Ora, spostando in secondo piano questioni quali privacy, legittimità e le numerose considerazioni e polemiche che ne sono scaturite, del marcio e della gogna subita, vorrei porre sotto una comune e condivisa lente d’ingrandimento l’altra faccia della medaglia, il buono che si incarna nel desiderio di condivisione e cura reciproca in risposta alla ferocia della malattia, in risposta alla ferocia di una manciata di inquilini. Un “buono” che si concretizza nella quotidianità, nel tentativo di gestire e magari addolcire una situazione fuori dall’ordinario attraverso piccoli enormi gesti di ordinarietà.

A Modena succede in un condominio nel quartiere Madonnina nel quale quattro su otto famiglie, nell’arco di un anno di pandemia, hanno riscontrato casi di positività da Coronavirus. Ecco allora che avviene una trasformazione prima d’allora mai esperita: gli zerbini d’ogni appartamento prendono le sembianze di imbandite portavivande, balconi e finestre di sospesi telegrafi di cui noi, umani, i segnalatori. C’è chi fa il giro delle farmacie e fa scorta dei medicinali necessari, c’è chi invece fa un giro al mercato ortofrutticolo e “dato che passavo di lì ti ho preso un sacco da 5 kg di patate”, mentre la signora dell’ultimo piano fa recapitare davanti alla porta d’ingresso una gustosa collezione di pizze surgelate.  La signora della casa a fianco, invece, inonda le stanze con fragranze e colori di mazzolini di fiori così come la signora del primo piano, reduce da un recente lutto, pone sul ciglio d’ogni porta un vasetto di roselline, silenziosamente una mattina.

Sempre al primo piano una ragazza festeggia il suo ventunesimo compleanno: le amiche della casa sul lato opposto le hanno fatto una sorpresa e sono lì, sotto la sua finestra, distanziate e sedute in cortile, facendole coraggio e alleggerendo il confinamento con qualche chiacchiera e fetta di torta. C’è chi fa la spesa al supermercato e chi dona un rametto d’ulivo benedetto ad una persona che, per la seconda volta nella sua vita, quel rametto non poteva averlo.
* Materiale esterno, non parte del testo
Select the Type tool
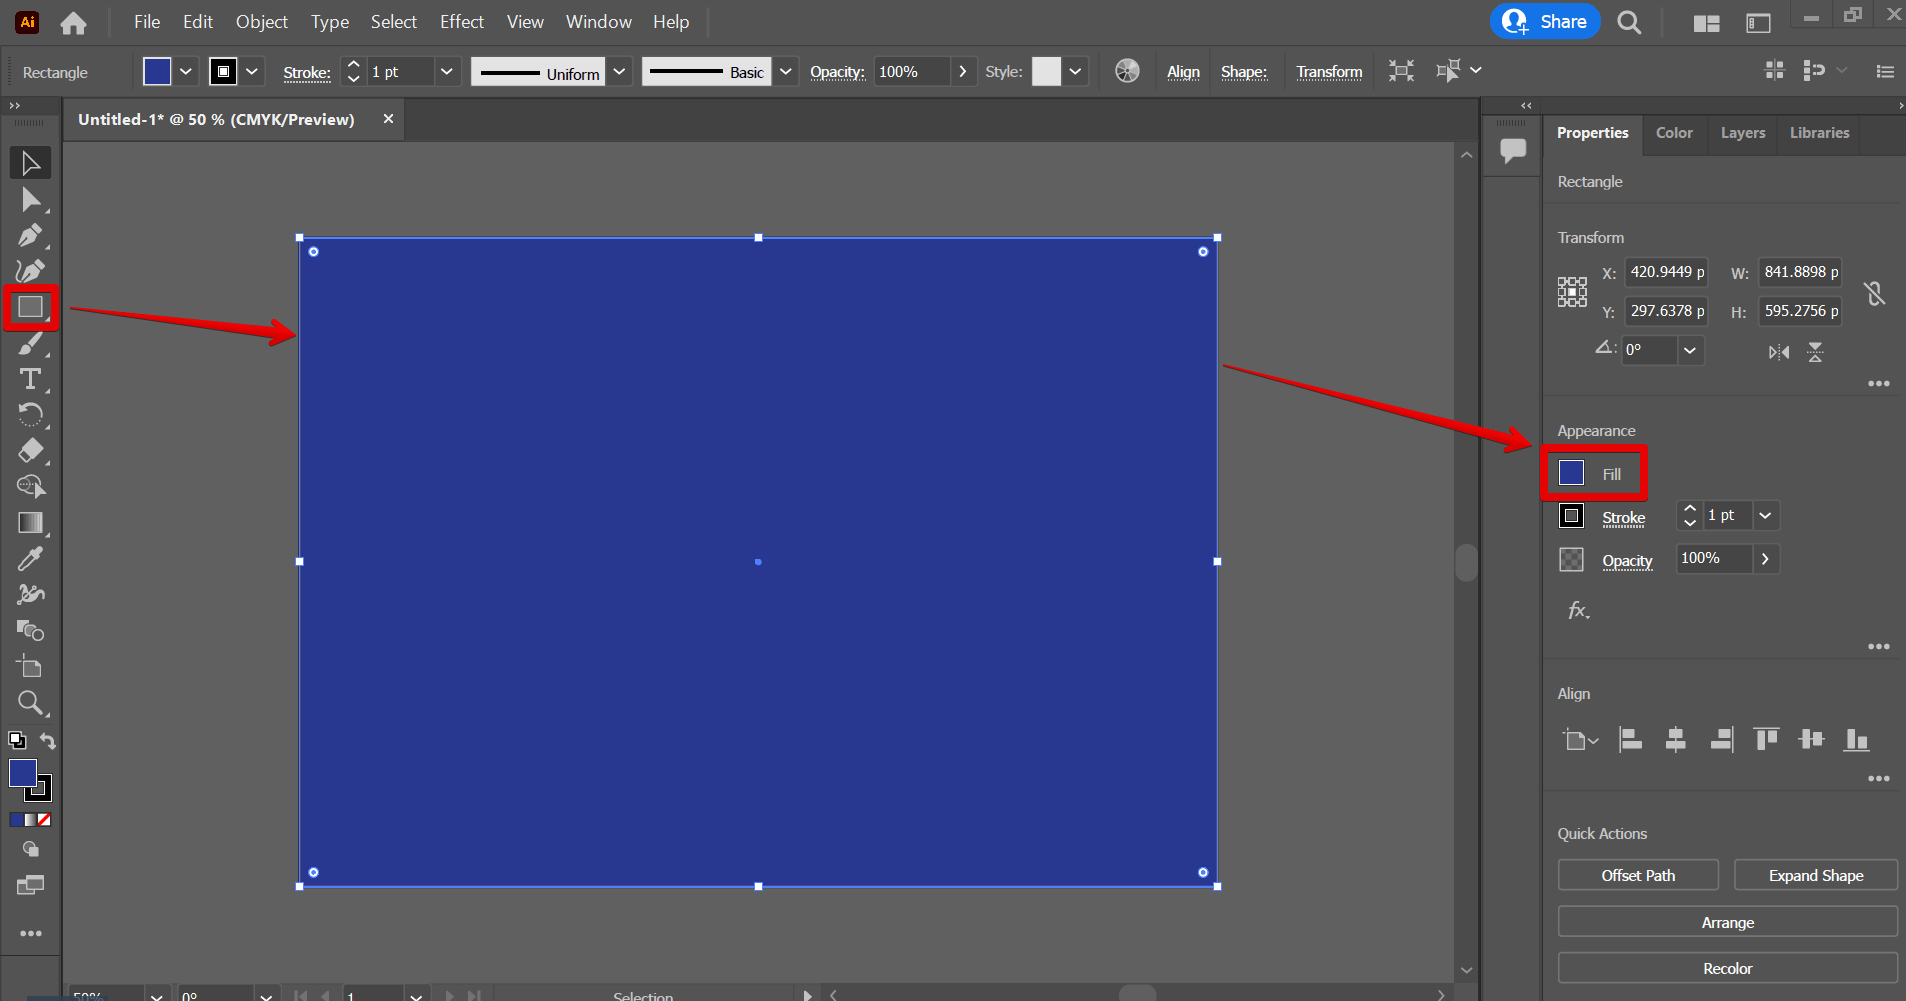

Come affermava lo psicoanalista Massimo Recalcati in un incontro aperto alla cittadinanza di Modena tenutosi la settimana scorsa, il Covid ha lasciato in ognuno di noi traumi, cicatrici, diffidenza nei confronti dell’altro; quell’altro che è visto come una minaccia di contagio ma, allo stesso tempo, luogo di respiro. In questa doppiezza che il virus ha esasperato il mio augurio è che, infine, quella a prevalere sia la brezza dei piccoli gesti, della fiducia e delle torte al cioccolato invece che anonimi cartelli d’allarme corredati da sei punti esclamativi. E in fondo, in mezzo a tutto il dolore che la pandemia ha riversato nel mondo, sono convinta che l’esperienza di un minuscolo condominio di un minuscolo quartiere di un minuscolo paese non sia poi così rara, che meriti di essere condivisa e infondere la speranza per una ripartenza difficoltosa sì, ma più leggera se affrontata insieme.